Text segment:
▬▬▬
Emory University scientists have identified and created a map of more than 400,000 insertions and deletions (INDELs) in the human genome that signal a little-explored type of genetic difference among individuals. INDELS are an alternative form of natural genetic variation that differs from the much-studied single nucleotide polymorphisms (SNPs). Both types of variation are likely to have a major impact on humans, including their health and susceptibility to disease.
The INDEL research, led by Scott Devine, PhD, assistant professor of biochemistry at Emory University School of Medicine, has been posted online and will be published in the September issue of the journal Genome Research.
▬▬▬
Exercise brief:
Duplicate the Emory INDEL study text word for word, starting at "Emory University scientists" and ending at "journal Genome Research.".

Records drawn from a data source:
▬▬▬
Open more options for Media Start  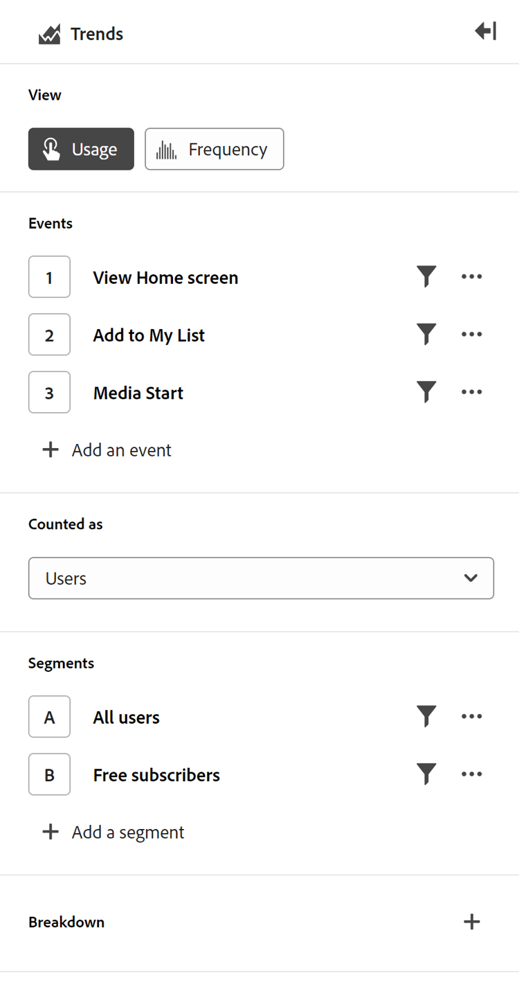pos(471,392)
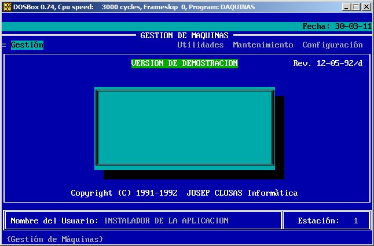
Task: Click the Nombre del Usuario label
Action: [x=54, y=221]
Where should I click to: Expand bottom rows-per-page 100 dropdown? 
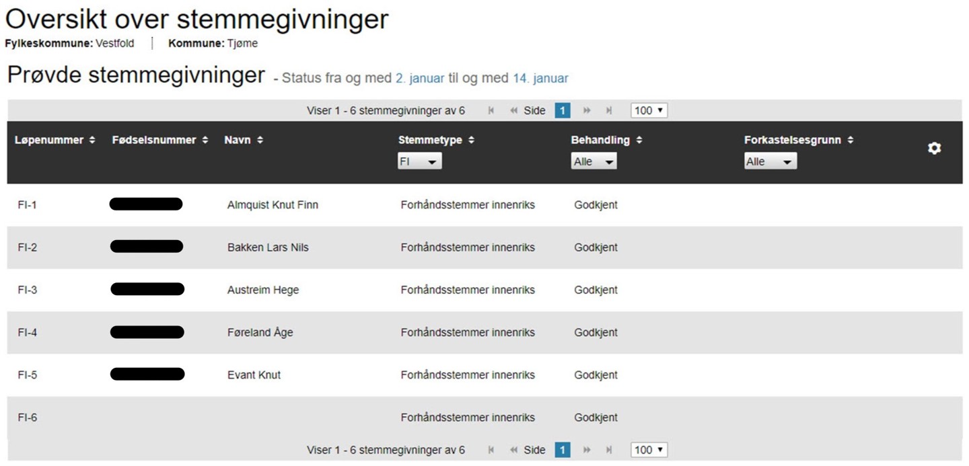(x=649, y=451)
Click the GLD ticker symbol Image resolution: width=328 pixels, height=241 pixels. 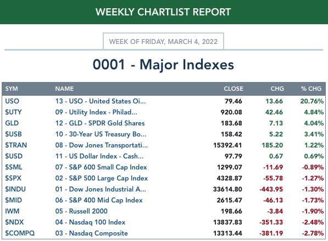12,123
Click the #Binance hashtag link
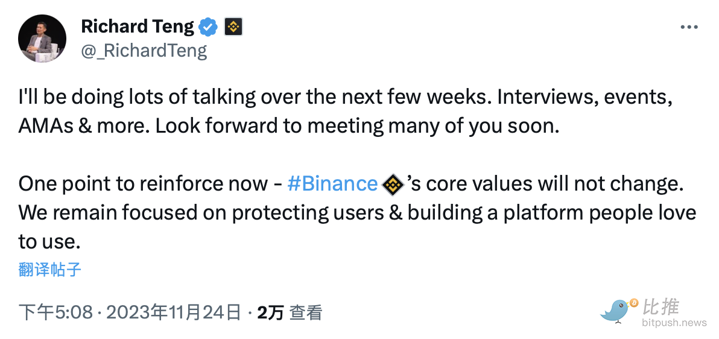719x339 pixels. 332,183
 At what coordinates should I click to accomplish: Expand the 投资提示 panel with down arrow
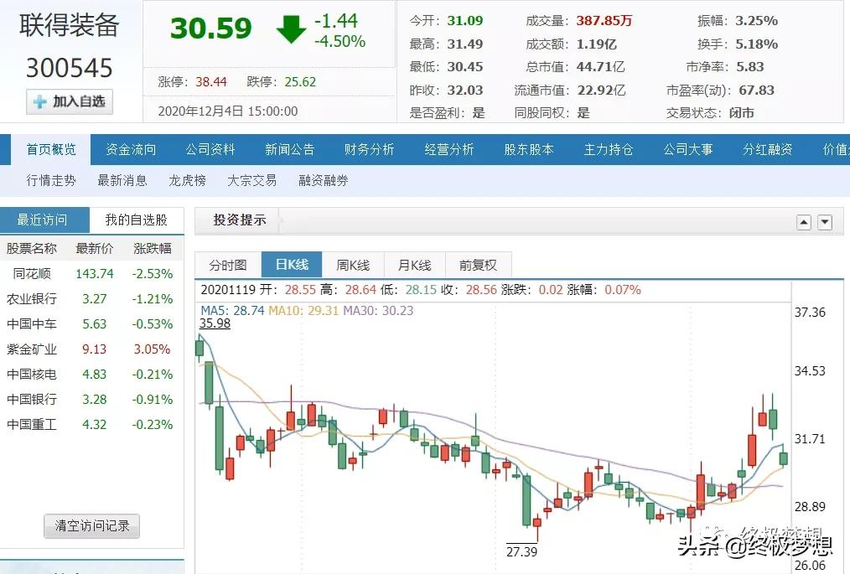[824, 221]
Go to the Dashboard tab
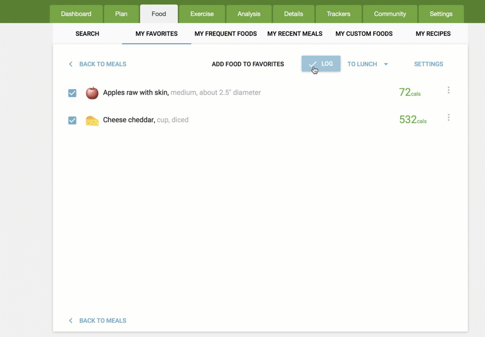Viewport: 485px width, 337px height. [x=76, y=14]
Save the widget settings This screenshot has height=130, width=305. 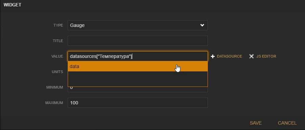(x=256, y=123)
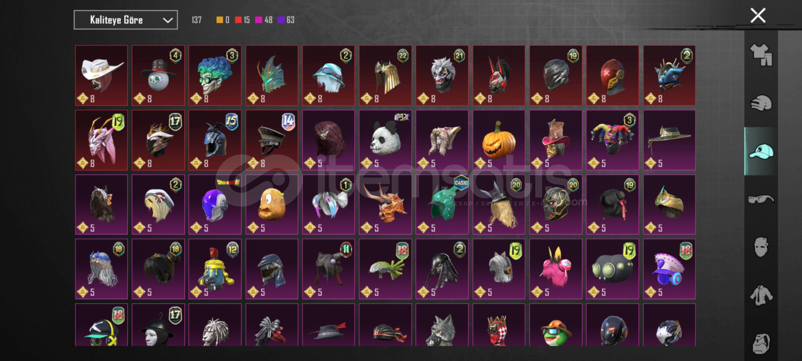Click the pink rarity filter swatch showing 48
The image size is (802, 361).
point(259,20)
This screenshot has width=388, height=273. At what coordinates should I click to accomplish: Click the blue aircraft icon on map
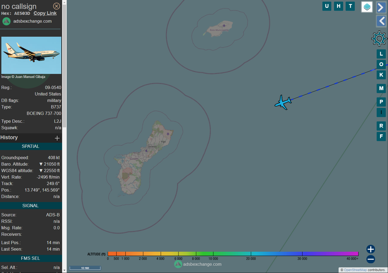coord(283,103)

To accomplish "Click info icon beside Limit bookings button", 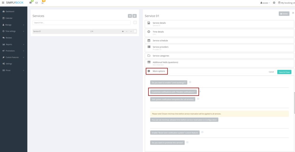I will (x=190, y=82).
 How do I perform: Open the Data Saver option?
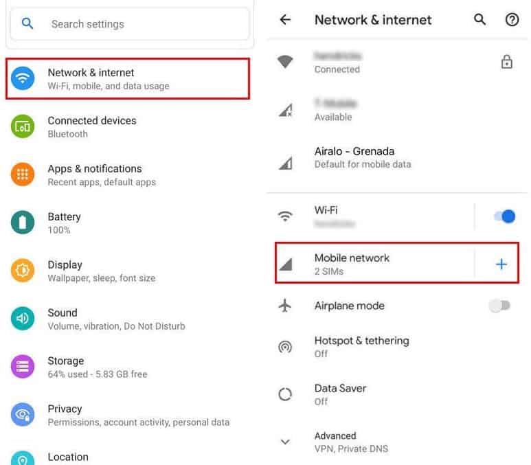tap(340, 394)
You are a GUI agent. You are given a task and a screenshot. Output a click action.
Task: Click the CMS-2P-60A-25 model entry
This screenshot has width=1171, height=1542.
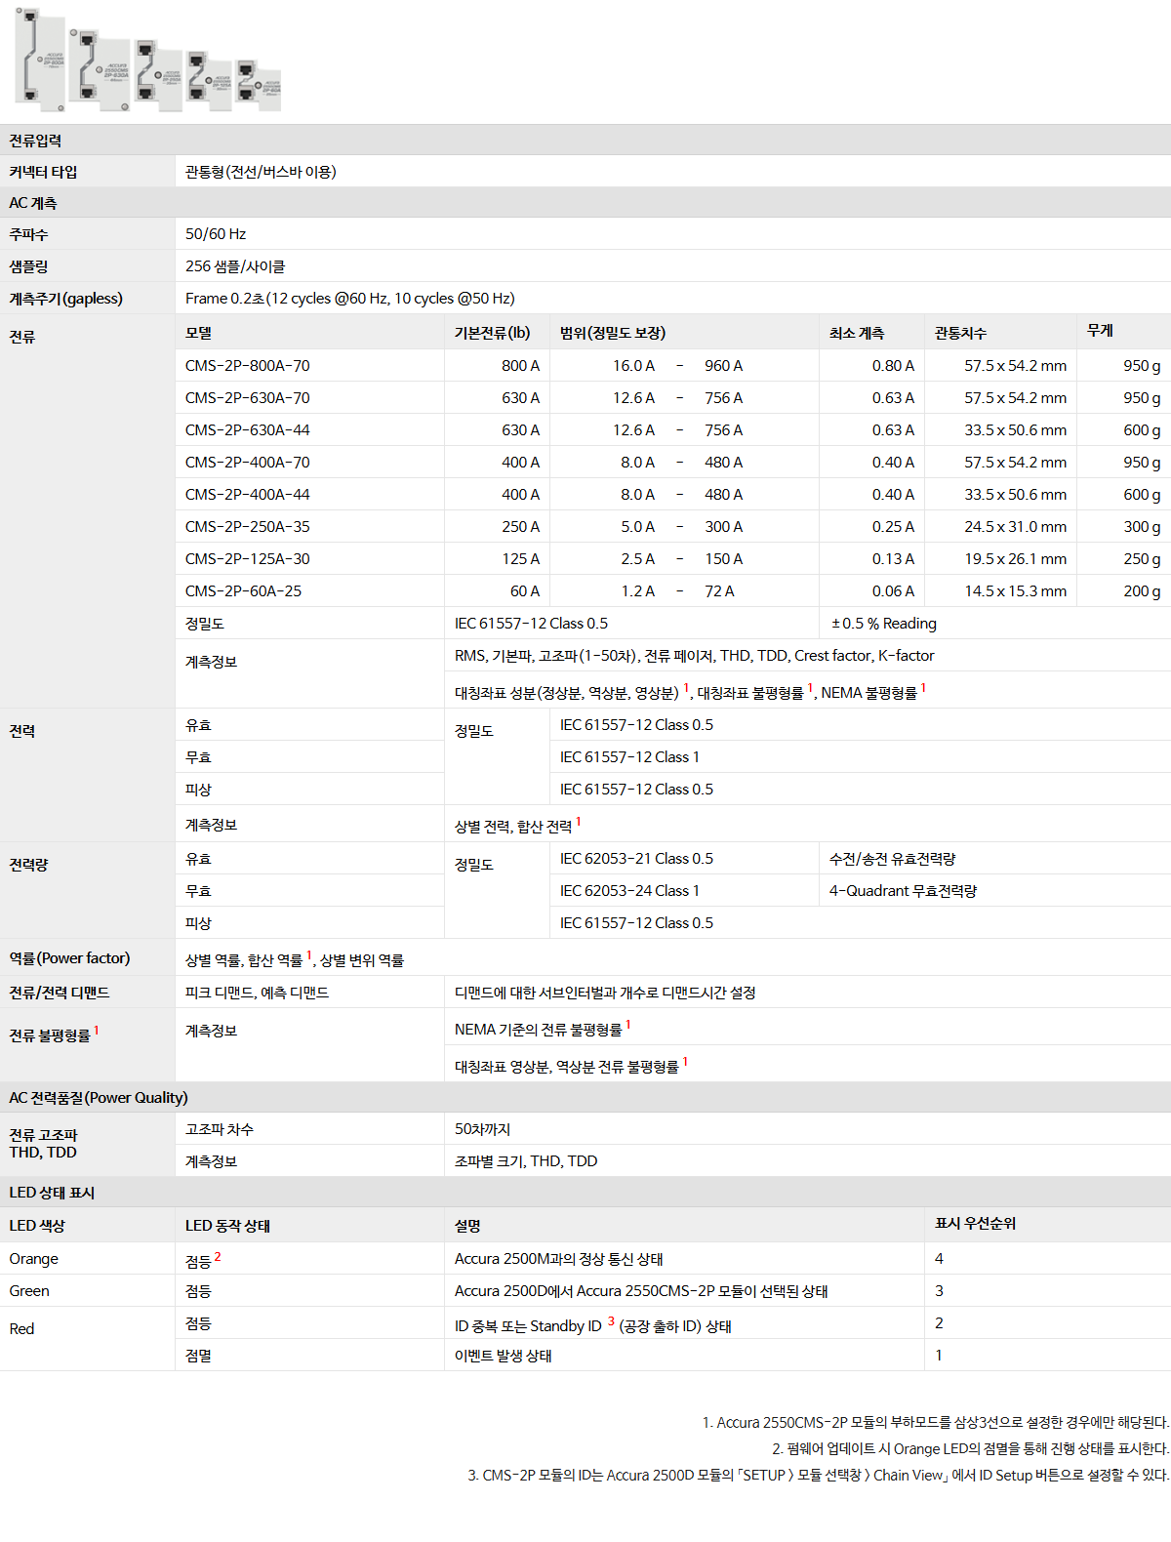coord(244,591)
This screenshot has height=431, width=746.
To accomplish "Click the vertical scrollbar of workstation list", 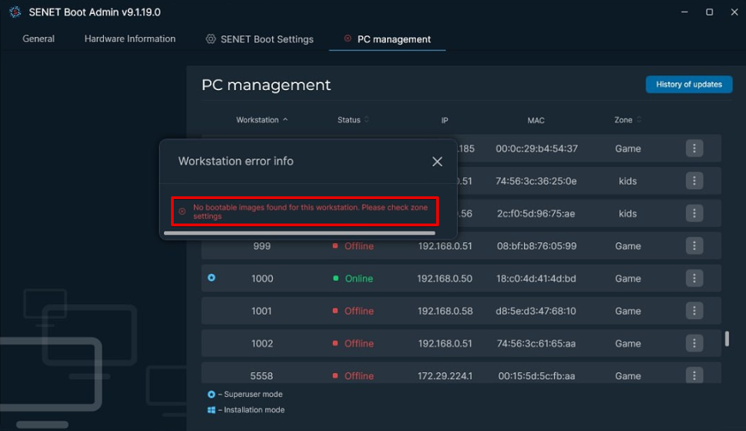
▬▬▬
Solution to this exercise:
Emory University scientists have identified and created a map of more than 400,000 insertions and deletions (INDELs) in the human genome that signal a little-explored type of genetic difference among individuals. INDELS are an alternative form of natural genetic variation that differs from the much-studied single nucleotide polymorphisms (SNPs). Both types of variation are likely to have a major impact on humans, including their health and susceptibility to disease.
The INDEL research, led by Scott Devine, PhD, assistant professor of biochemistry at Emory University School of Medicine, has been posted online and will be published in the September issue of the journal Genome Research.